Le consortium d’organisations des droits humains a officiellement publié ce vendredi 16 janvier à Goma, le rapport d’une mission d’enquête indépendante relatif aux bombardements et aux exactions perpétrées contre les populations civiles dans la province du Sud-Kivu à l’Est de la République Démocratique du Congo par la coalition FARDC, Wazalendo et FDNB.
D’après Jean-Paul Ngahangondi, coordonnateur de la Convention pour le respect des droits humains (CRDH), ce rapport est né du souci de « mettre fin aux impunités structurelles qui frappent les civils dans l’Est de la RDC en ce moment de crise persistant ».

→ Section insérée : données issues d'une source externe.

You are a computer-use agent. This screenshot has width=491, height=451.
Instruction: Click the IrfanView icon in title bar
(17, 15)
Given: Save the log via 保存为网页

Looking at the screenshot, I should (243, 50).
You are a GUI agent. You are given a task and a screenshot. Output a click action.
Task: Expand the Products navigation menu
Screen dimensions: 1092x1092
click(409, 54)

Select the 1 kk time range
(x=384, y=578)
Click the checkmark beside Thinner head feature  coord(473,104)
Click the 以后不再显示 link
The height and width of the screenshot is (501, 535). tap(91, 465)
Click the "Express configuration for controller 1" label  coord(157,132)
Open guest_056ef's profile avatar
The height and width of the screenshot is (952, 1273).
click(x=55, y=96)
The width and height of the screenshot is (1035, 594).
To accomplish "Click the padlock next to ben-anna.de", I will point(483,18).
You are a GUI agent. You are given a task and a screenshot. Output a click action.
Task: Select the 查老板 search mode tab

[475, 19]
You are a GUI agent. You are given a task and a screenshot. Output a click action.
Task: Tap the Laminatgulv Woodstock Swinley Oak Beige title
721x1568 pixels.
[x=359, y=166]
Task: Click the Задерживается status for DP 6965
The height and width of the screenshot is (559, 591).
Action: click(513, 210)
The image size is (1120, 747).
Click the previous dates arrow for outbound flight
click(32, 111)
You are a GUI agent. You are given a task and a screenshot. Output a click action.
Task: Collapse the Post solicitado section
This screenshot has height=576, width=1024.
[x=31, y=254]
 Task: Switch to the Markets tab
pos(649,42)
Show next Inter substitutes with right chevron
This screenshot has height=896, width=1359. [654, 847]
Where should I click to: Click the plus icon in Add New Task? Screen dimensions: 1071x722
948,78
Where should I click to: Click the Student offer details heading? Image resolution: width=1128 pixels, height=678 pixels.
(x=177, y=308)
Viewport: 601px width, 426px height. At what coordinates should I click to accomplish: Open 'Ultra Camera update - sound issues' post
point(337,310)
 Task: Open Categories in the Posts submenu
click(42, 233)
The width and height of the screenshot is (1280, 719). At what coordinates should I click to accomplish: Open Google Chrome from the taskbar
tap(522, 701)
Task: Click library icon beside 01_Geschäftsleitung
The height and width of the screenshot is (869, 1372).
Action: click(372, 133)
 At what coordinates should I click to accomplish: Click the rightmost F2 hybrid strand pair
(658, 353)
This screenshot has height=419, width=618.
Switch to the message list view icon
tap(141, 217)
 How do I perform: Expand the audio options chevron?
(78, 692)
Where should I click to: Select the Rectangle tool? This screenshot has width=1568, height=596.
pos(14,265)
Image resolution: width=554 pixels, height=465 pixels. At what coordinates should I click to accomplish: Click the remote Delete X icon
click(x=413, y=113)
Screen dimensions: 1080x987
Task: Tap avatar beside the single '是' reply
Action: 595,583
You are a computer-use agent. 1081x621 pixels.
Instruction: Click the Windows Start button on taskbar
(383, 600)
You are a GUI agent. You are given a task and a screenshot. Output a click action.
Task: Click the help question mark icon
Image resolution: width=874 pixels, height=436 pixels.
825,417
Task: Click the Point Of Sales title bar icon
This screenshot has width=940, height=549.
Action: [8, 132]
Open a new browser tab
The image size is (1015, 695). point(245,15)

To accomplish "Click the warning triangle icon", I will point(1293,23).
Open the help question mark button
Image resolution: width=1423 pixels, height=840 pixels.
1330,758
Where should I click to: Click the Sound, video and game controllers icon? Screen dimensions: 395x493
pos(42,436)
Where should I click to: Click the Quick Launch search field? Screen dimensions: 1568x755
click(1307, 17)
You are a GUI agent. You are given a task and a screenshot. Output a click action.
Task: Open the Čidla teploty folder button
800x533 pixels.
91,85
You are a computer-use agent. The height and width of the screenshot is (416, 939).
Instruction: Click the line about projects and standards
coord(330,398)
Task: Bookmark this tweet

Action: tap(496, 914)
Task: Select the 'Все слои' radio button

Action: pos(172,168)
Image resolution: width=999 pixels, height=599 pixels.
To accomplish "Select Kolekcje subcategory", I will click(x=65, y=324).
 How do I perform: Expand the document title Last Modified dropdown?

Ce rapport, établi du 9 au 15 décembre 2025, a été réalisé à Kamanyola, Katogota, Luvungi, Uvira, Mudaka, Sange et Minembwe. Ces entités ont connu des bombardements aveugles des forces loyalistes FARDC et leurs alliés Wazalendo et forces burundaises, causant des nombreux crimes et dégâts matériels considérables. À ceci, le camp de réfugiés congolais de Nyarushishi, sur le territoire rwandais est également touché par le rapport.
Des nombreux témoignages des victimes, des visites de terrain, de triangulations systématiques des sources, la collecte des preuves matérielles et documentaires, conformément aux prescrits du Droit international humanitaire (DIH) et au statut de Rome ont permis au consortium de réaliser ce rapport indépendant.

Ce rapport atteste que les Forces armées de la République démocratique du Congo (FARDC), les résistants Wazalendo, les Forces démocratiques pour la libération du Rwanda (FDLR) et la Force de défense nationale du Burundi (FDNB) sont à la base de ces violations au travers notamment des bombardements des zones civiles, des exécutions sommaires, des violences sexuelles systématiques, le recrutement forcé d’enfants, des arrestations arbitraires et disparitions forcées, des attaques contre les écoles, des hopitaux et d’autres lieux protégés, et des entraves à l’action humanitaire.
« Le rapport montre également l’existence d’une persécution ciblée fondée sur l’identité ethnique, visant principalement les banyamulenge et les barundi congolais, accusés à tort d’être étrangers ou à connivence avec le M23 », a indiqué Jean-Paul Ngahangondi.
Présent à cette présentation, le Vice-gouverneur du Sud-Kivu, Mukiza Gad a salué le travail, et s’attend qu’il soit utilisé pour éclairer l’opinion sur les crimes qui sont commis dans au Sud-Kivu et partout dans la région.

« Ça va aussi aider d’interpeller la conscience de tous les compatriotes congolais parce que ce que nous sommes en train de vivre, quelle que part, ça doit interpeller la conscience de chacun », a insisté le Vice-gouverneur.
Ont pris part à ce rapport, la Convention pour le respect des droits humains (CRDH), Actions pour les droits humains (APDH), la Diaspora congolaise et DPS France.
Pour appuyer ce rapport, un documentaire de près de 15 minutes du journaliste Moïse Komayombi a été projeté, revenant essentiellement sur les exactions commises, les témoignages des victimes directes de bombardements et sur les conditions humanitaires dans le camp des déplacés de Nyarushishi, au Rwanda.